▶ **Task details**:
Copy the records below in full, keeping each word as it is but omitting the pictures.

[Screenshot grounding data]
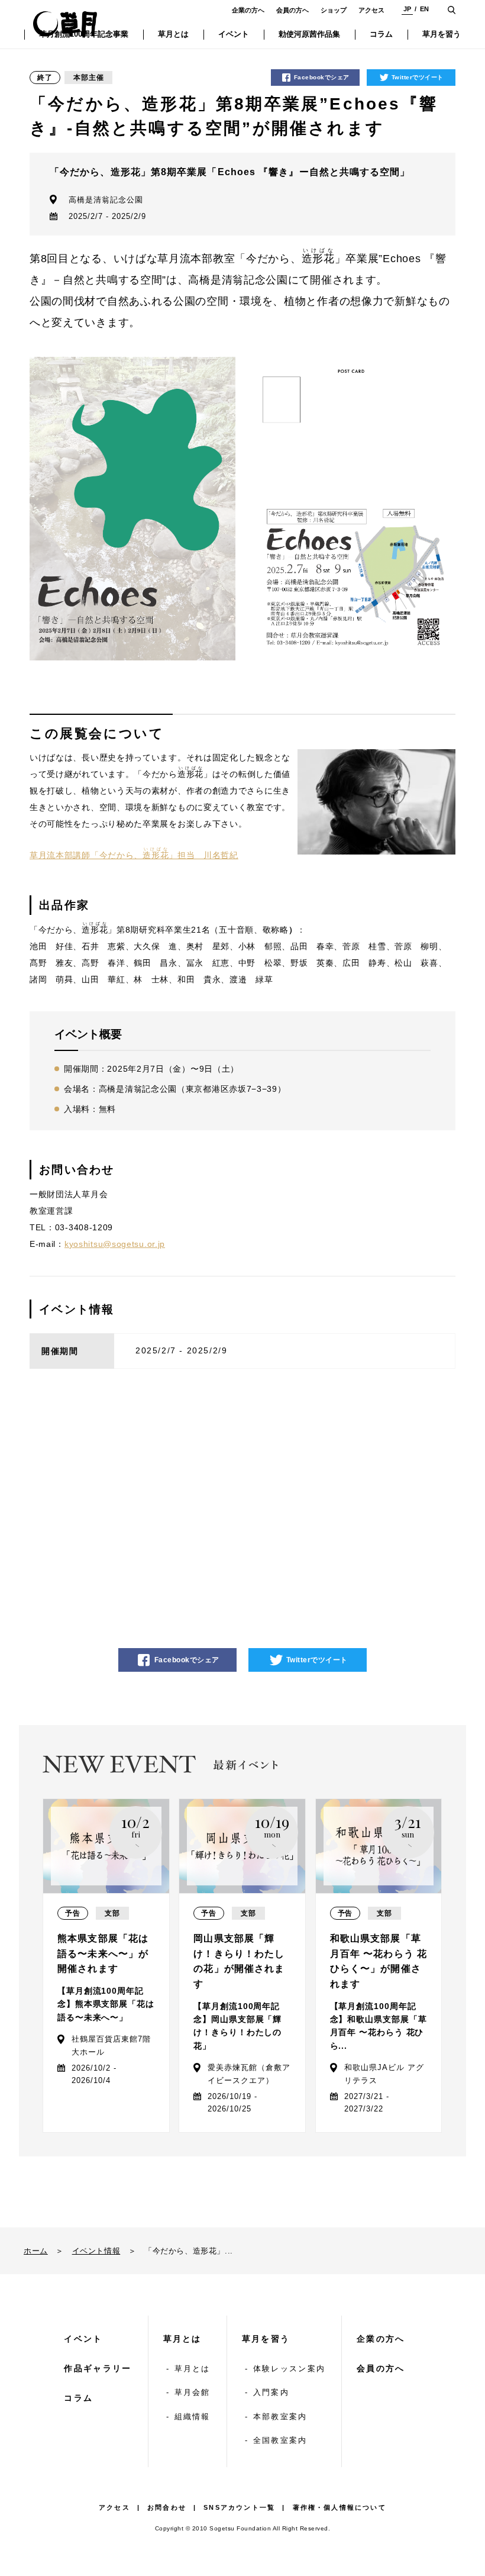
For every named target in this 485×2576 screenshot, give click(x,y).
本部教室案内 (280, 2416)
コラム (78, 2398)
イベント (83, 2338)
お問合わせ (166, 2507)
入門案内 (271, 2392)
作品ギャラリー (97, 2368)
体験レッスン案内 (289, 2368)
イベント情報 (96, 2250)
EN (424, 8)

▶ **Exercise solution**:
For every named target in this 485×2576 screenshot, give click(x,y).
本部教室案内 (280, 2416)
コラム (78, 2398)
イベント (83, 2338)
お問合わせ (166, 2507)
入門案内 (271, 2392)
作品ギャラリー (97, 2368)
体験レッスン案内 (289, 2368)
イベント情報 (96, 2250)
EN (424, 8)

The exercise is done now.